The others weren’t much better off. Their clothes were torn and bloodied and countless wounds marred their flesh, slowly healing with the aid of their gifts but surely still causing them plenty of pain.
We hadn’t grabbed our packs when we’d left the island and the speedboat was open to the elements, leaving us exposed and vulnerable on the open water. We couldn’t stay out here long, but I had no idea where we were supposed to go. I only knew that I didn’t want to travel far from Montana. She could be awake already and I needed to see her as soon as possible to apologise and to make sure that whatever had happened to her now, she was still herself. That she loved me as her sister, that she was still in some way human.
“Have you checked the cell phone?” I asked, shaking off my mounting fears.
Julius pulled it from his pocket and glanced at the screen with a small shrug. “Nothing. It could be hours before she calls. Or days. Who knows how long it takes a new paras- I mean, vampire to think of anything other than blood?”
I tried to ignore the fact that he’d nearly just referred to Montana as a parasite but the sting of his words drove deep into my chest.
“Then we need to find shelter,” Magnar said, pulling me against him so I could feel the warmth of his skin and hear the steady rhythm of his heartbeat beneath my ear. “Is there anywhere that we can go which will be safe from the vampires without taking us too far away?”
Julius pursed his lips as he considered it. “We could head north of the city. Maybe find somewhere along the coast to hole up so that we can use this boat to escape again if necessary. I don’t think many vampires live outside of the city limits, so it should be safe enough.”
“Let’s go then. We need to find fresh supplies and get some rest. Who knows what trials we’re going to have to face next?” Magnar replied, casting a dark look towards the sky which I knew was aimed at the gods.

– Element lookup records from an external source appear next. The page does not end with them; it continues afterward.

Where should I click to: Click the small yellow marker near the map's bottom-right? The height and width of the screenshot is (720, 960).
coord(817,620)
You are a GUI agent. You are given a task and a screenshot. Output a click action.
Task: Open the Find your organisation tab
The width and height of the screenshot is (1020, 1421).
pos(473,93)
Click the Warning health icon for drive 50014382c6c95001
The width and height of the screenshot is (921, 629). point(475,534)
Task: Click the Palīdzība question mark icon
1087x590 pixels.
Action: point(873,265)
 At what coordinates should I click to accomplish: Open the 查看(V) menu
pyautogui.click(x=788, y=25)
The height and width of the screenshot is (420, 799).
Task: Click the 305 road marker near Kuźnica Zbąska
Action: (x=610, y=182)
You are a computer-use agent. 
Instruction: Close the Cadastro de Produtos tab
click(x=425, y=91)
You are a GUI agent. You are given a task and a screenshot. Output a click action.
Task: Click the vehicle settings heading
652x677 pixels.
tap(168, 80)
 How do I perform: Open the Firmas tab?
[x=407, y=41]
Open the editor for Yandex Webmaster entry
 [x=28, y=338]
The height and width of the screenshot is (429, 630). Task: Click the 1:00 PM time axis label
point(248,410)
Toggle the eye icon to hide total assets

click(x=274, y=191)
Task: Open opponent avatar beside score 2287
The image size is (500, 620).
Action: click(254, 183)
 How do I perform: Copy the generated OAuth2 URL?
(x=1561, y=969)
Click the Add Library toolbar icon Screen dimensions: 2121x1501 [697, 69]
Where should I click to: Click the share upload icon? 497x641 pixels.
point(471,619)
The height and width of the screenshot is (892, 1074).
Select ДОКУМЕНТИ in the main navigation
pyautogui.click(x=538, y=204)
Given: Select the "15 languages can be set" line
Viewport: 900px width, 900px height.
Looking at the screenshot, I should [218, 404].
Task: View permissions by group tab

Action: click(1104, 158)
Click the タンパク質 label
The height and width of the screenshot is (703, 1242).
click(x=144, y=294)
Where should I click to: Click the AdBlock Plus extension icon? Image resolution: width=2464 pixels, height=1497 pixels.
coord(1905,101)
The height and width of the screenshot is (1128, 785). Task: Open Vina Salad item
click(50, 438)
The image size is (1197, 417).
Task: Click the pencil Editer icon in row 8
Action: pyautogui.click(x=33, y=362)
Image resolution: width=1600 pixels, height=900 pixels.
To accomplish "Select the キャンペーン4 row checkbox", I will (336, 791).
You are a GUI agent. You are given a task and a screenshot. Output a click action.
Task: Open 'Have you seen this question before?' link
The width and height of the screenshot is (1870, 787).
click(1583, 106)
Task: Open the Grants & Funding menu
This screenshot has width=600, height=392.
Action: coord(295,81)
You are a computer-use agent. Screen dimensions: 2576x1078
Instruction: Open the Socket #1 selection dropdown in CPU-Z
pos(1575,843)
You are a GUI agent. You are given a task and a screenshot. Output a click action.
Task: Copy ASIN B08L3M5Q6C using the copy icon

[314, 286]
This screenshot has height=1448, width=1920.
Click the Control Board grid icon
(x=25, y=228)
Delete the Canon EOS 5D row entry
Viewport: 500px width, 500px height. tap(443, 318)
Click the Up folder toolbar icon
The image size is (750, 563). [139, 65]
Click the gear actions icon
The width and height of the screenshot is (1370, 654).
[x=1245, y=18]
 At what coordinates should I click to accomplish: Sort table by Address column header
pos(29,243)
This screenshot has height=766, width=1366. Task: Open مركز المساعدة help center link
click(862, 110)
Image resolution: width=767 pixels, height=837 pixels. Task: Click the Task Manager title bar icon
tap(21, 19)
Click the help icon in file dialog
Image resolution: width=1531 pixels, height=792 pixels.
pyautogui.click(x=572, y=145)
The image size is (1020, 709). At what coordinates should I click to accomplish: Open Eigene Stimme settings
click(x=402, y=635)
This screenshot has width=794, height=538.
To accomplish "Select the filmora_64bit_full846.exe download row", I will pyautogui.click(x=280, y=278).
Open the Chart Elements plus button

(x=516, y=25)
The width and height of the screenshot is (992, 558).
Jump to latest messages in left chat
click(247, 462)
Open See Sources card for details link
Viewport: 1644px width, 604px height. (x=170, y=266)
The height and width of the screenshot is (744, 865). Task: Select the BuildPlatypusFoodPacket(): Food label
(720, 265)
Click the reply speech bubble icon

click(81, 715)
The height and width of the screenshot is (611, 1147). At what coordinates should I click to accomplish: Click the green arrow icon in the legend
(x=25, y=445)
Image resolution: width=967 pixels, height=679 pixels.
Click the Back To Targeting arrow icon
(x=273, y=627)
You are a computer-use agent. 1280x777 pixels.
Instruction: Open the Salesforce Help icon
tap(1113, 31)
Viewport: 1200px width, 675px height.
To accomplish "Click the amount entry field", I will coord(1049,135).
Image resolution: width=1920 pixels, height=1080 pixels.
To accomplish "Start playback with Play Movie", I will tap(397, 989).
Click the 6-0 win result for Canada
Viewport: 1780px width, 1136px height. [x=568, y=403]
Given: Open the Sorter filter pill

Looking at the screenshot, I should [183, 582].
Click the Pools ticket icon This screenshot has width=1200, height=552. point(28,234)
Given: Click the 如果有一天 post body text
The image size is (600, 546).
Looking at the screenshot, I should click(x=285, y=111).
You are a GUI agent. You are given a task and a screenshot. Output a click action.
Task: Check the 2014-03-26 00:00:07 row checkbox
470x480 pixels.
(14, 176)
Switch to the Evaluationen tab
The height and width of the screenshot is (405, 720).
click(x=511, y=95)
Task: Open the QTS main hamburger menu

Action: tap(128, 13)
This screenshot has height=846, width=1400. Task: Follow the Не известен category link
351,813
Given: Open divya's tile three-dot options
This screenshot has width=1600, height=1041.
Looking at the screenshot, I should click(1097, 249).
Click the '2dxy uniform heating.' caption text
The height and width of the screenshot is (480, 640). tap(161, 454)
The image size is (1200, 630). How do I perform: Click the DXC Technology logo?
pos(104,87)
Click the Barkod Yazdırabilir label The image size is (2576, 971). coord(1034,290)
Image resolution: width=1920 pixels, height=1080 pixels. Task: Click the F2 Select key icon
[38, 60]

I flexed my fingers. The shield provided by the ring would continue to conceal us from their wrath and I had no intention of removing it any time soon.
Julius nodded and got to his feet, heading for the wheel. I let Magnar guide me down onto the leather chairs at the back of the craft and he pulled me into his lap as Julius started the boat up.
I curled myself against him, the ache in my chest lessening slightly as he wrapped his strong arms around me and the heat of his body banished a little of the cold from my limbs.
“This moment will pass,” Magnar murmured into my hair, his fingers tracing back and forth across my thigh in a soothing motion. “Every moment does. And when pain strikes its deepest, each second which slips by beyond it will lessen that ache. The world will keep turning and the sun will shine brighter, some days more than others. You will be ready to bask in it when it does.”
The boat wheeled about in the inky water as Julius turned it north and loosed the throttle. I settled myself against Magnar’s chest, allowing his presence to ease the knot of anxiety within me and relaxing just a little.
Icy droplets sprayed around us as the powerful vessel carved a path through the sea and we bounced over the waves as our speed increased, the motion lulling me towards a sleep my aching body begged for.
I closed my eyes, letting my thoughts drift to memories of my sister and I as children. I’d always been the reckless one, getting myself into all kinds of messes through boredom or sheer stupidity. But she’d been right by my side; getting me out of trouble and fixing the problems I’d created. She’d always been able to solve every issue and I’d relied on her to help me in every way imaginable.
If anyone stood a chance of solving this riddle and ending the vampires’ curse, it was her. It had to be. Because I refused to believe it had all been for nothing. I refused to accept that this was our fate: to stand on opposite sides of a war we’d never chosen to take part in.
No. We’d never been divided in anything in our entire lives. So the gods had drawn battle lines and set us apart? I didn’t care. I didn’t dance to their tune anymore. Perhaps vampires and slayers had been created to destroy each other, but that would never define us. Because we had something so much purer than hate. We had love.